- [O pedido] Reescreva o trecho de "This screenshot has width=1512, height=798." até "Action: tap(651, 56)", renomeando "Paths tab" para "Files tab" e mantendo todo o resto igual.

- [Itens fornecidos]
·····

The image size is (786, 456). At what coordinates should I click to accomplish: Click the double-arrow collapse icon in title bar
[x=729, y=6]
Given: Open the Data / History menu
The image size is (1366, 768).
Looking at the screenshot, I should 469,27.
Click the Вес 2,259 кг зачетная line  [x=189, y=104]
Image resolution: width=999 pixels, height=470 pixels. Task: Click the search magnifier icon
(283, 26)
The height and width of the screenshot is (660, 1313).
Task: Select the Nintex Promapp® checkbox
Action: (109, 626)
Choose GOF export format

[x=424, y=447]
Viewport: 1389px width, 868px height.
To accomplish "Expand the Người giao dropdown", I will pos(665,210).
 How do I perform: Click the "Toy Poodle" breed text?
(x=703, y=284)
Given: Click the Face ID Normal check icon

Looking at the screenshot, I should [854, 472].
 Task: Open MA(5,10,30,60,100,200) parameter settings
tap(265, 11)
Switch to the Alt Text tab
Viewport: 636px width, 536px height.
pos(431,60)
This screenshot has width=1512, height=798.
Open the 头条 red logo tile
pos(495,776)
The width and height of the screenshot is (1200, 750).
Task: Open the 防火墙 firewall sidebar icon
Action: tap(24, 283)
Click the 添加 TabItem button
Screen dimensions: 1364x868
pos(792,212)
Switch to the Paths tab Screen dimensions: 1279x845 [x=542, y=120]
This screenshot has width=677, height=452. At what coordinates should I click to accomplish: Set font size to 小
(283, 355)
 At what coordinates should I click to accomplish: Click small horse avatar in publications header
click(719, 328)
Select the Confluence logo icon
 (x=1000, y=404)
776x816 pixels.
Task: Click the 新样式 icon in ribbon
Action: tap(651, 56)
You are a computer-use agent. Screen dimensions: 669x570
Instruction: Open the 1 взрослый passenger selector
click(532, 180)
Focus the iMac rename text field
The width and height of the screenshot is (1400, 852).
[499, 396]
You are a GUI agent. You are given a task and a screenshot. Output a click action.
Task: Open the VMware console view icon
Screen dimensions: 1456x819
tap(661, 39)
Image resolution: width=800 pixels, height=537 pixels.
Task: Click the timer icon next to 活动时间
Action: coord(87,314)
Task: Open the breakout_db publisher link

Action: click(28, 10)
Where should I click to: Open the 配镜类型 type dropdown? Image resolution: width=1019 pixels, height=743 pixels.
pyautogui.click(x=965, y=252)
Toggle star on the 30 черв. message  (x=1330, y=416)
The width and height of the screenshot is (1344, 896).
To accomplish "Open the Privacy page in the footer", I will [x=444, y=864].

·····

- [Resolução da tarefa]
This screenshot has width=1512, height=798.
Open the 头条 red logo tile
pos(495,776)
The width and height of the screenshot is (1200, 750).
Task: Open the 防火墙 firewall sidebar icon
Action: tap(24, 283)
Click the 添加 TabItem button
Screen dimensions: 1364x868
pos(792,212)
Switch to the Files tab Screen dimensions: 1279x845 [x=542, y=120]
This screenshot has width=677, height=452. At what coordinates should I click to accomplish: Set font size to 小
(283, 355)
 At what coordinates should I click to accomplish: Click small horse avatar in publications header
click(719, 328)
Select the Confluence logo icon
 (x=1000, y=404)
776x816 pixels.
Task: Click the 新样式 icon in ribbon
Action: tap(651, 56)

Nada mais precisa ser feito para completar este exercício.